[Excerpted records]

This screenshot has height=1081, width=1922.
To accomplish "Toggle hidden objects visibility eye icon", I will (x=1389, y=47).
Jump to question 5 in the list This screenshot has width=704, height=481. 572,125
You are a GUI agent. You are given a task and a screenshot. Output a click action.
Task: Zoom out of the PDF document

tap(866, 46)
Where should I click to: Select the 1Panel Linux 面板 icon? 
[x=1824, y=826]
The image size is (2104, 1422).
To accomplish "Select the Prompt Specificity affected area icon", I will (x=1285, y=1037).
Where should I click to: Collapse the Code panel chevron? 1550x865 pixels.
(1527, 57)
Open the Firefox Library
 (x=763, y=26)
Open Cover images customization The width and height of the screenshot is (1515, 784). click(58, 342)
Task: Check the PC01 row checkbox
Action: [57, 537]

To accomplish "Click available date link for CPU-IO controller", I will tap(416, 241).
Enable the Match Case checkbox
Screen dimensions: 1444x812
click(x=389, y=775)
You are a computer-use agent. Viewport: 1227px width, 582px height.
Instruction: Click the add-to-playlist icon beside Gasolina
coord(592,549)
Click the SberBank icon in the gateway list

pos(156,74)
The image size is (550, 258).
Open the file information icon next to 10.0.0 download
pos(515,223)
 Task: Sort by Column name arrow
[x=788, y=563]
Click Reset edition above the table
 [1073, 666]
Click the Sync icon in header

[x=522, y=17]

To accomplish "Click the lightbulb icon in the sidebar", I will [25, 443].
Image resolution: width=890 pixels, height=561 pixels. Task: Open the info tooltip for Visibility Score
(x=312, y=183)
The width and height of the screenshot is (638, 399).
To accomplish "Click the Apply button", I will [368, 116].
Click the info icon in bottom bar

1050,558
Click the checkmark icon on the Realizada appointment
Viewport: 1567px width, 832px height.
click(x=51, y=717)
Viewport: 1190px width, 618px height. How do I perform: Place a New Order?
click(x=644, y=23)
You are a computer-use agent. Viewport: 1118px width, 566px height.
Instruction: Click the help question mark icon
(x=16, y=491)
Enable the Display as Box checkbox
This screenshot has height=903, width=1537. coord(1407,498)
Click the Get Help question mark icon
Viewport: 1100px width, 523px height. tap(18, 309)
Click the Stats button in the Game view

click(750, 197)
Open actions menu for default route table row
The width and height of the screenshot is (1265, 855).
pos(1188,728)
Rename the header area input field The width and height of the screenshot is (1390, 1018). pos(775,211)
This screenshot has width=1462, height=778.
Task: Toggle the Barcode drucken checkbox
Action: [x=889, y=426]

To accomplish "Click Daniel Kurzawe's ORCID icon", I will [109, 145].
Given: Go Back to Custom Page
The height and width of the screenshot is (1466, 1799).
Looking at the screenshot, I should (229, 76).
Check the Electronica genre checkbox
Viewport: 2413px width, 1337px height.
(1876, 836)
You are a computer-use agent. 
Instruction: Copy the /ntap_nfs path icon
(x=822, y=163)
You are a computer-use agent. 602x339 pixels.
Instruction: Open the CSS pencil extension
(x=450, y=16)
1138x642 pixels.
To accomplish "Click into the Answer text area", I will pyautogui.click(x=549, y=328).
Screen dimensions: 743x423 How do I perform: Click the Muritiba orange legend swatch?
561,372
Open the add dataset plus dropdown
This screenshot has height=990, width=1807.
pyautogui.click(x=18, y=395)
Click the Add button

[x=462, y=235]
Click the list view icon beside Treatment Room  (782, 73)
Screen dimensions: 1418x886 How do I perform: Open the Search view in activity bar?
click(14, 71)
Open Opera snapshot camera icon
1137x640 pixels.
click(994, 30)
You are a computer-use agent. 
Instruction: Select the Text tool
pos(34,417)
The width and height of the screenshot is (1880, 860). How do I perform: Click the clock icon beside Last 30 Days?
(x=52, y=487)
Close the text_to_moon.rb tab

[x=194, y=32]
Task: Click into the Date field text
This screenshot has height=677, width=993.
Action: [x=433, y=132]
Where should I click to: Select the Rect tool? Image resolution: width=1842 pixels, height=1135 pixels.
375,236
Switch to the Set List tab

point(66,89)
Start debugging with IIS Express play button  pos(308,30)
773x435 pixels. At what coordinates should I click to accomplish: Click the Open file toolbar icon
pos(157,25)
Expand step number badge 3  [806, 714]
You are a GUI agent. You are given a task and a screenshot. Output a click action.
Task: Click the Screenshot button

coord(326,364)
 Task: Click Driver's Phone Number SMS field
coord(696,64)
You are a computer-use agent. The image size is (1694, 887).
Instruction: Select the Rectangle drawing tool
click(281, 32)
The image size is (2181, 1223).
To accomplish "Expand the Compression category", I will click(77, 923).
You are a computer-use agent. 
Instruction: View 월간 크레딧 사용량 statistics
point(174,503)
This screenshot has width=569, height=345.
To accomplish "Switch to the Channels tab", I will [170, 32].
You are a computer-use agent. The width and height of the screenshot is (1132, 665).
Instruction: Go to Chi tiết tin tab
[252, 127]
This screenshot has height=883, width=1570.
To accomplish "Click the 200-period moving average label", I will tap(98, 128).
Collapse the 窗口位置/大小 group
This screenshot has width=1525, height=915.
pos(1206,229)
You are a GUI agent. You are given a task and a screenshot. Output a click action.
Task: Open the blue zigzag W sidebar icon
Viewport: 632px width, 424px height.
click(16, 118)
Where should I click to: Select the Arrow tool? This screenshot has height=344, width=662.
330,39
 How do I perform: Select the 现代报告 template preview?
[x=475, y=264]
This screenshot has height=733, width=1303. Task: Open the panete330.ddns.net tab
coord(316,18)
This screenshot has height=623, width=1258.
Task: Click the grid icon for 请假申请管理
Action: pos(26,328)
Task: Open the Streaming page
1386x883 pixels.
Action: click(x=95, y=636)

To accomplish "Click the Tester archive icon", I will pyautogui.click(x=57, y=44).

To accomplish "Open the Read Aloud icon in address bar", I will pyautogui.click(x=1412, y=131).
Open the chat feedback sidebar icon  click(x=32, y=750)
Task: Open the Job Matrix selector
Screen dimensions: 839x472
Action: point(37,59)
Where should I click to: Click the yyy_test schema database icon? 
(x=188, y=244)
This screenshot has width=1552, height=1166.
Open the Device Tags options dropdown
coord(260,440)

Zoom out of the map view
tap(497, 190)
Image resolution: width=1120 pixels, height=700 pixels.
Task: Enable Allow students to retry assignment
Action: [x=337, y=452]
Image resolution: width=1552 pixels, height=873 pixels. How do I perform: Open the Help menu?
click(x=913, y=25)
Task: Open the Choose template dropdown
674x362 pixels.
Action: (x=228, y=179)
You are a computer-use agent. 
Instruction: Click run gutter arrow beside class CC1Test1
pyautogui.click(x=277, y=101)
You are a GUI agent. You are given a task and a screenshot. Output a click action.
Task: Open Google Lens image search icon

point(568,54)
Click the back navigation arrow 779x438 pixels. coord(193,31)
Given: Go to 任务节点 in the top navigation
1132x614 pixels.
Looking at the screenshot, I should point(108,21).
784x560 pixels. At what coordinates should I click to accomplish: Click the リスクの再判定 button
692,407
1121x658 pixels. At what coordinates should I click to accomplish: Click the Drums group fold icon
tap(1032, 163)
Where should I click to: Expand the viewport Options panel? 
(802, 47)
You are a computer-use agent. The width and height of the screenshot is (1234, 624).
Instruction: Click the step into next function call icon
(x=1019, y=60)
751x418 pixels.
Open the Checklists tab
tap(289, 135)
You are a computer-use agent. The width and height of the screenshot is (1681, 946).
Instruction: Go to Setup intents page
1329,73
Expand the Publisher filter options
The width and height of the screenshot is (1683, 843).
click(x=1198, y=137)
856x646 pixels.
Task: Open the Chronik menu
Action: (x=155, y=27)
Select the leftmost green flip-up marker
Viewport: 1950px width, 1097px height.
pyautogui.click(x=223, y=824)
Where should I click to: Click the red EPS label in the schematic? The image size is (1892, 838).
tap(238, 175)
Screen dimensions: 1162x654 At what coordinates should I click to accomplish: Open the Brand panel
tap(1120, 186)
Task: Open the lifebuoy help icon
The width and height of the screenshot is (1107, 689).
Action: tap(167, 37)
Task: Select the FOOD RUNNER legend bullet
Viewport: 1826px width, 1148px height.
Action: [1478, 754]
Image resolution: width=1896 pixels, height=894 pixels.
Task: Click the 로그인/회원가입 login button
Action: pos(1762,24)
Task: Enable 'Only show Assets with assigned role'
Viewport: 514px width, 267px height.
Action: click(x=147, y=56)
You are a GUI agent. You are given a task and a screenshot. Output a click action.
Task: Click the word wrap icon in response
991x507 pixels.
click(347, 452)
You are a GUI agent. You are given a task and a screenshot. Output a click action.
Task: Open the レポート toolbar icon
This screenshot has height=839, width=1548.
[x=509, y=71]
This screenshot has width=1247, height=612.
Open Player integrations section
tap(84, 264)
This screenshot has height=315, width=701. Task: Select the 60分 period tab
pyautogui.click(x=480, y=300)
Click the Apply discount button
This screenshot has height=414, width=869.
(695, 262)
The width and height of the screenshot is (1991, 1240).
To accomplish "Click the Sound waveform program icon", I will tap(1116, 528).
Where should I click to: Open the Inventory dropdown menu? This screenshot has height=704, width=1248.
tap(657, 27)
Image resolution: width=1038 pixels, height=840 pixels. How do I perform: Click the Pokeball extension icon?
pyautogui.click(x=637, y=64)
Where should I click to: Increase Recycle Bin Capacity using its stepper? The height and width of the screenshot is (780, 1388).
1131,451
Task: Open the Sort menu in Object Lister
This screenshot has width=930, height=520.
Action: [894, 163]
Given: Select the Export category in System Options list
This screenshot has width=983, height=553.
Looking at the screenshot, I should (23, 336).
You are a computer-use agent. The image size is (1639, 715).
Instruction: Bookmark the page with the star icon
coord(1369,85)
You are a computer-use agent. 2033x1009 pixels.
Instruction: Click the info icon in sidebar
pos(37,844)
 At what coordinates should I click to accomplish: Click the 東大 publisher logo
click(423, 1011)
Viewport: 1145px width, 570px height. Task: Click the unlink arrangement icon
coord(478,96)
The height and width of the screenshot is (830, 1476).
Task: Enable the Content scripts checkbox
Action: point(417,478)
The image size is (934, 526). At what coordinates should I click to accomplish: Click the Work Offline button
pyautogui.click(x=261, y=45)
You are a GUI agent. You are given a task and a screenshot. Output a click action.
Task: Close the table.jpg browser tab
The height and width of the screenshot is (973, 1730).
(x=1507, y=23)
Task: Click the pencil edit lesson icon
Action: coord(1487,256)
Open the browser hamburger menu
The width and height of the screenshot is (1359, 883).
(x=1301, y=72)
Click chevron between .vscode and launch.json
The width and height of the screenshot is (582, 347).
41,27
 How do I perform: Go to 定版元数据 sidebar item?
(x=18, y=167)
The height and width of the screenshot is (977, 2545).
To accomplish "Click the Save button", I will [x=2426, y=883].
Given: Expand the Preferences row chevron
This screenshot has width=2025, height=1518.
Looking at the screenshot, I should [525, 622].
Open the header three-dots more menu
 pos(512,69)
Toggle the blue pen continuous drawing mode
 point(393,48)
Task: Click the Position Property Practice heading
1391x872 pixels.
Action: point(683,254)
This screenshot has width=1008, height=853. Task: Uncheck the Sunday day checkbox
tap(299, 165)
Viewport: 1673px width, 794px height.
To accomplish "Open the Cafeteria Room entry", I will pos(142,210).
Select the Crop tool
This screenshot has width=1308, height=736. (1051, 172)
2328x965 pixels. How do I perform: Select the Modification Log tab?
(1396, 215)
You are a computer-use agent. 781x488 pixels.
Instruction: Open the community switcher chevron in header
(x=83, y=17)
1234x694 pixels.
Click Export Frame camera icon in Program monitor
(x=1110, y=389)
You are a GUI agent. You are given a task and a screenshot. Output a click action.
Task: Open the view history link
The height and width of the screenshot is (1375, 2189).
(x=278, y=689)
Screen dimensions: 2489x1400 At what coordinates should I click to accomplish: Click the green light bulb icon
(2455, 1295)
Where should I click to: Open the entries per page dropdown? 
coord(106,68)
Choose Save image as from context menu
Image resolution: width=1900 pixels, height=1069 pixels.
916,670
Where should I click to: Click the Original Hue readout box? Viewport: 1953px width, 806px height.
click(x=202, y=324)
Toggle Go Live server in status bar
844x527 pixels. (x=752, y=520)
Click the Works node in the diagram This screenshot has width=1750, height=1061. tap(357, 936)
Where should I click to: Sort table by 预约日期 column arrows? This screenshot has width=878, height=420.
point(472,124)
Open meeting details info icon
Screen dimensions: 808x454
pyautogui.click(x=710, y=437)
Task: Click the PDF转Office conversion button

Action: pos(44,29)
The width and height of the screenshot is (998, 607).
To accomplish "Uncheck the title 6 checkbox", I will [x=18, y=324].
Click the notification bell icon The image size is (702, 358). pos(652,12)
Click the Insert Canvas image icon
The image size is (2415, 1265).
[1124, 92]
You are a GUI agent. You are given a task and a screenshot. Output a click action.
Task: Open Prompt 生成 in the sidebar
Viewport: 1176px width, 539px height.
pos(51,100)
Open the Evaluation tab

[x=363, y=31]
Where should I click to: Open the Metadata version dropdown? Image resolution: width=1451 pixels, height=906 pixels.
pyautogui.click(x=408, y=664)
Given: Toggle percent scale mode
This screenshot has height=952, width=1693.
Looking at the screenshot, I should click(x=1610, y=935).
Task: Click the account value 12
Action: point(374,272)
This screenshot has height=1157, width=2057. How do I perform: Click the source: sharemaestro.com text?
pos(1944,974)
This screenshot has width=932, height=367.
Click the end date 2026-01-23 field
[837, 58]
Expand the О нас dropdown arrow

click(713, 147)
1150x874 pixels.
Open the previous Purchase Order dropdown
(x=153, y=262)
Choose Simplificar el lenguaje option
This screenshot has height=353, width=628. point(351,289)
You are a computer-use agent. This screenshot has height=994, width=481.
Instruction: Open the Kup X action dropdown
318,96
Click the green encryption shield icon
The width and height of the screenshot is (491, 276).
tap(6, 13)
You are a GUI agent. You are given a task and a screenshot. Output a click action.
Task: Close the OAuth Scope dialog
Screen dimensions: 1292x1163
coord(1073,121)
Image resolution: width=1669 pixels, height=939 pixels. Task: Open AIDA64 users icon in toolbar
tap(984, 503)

[/Excerpted records]

Your assignment
Only exact copies of the lines from the one containing "This screenshot has width=932, height=367." to the end of the records belong in the answer.

Result below
This screenshot has width=932, height=367.
Click the end date 2026-01-23 field
[837, 58]
Expand the О нас dropdown arrow

click(713, 147)
1150x874 pixels.
Open the previous Purchase Order dropdown
(x=153, y=262)
Choose Simplificar el lenguaje option
This screenshot has height=353, width=628. point(351,289)
You are a computer-use agent. This screenshot has height=994, width=481.
Instruction: Open the Kup X action dropdown
318,96
Click the green encryption shield icon
The width and height of the screenshot is (491, 276).
tap(6, 13)
You are a GUI agent. You are given a task and a screenshot. Output a click action.
Task: Close the OAuth Scope dialog
Screen dimensions: 1292x1163
coord(1073,121)
Image resolution: width=1669 pixels, height=939 pixels. Task: Open AIDA64 users icon in toolbar
tap(984, 503)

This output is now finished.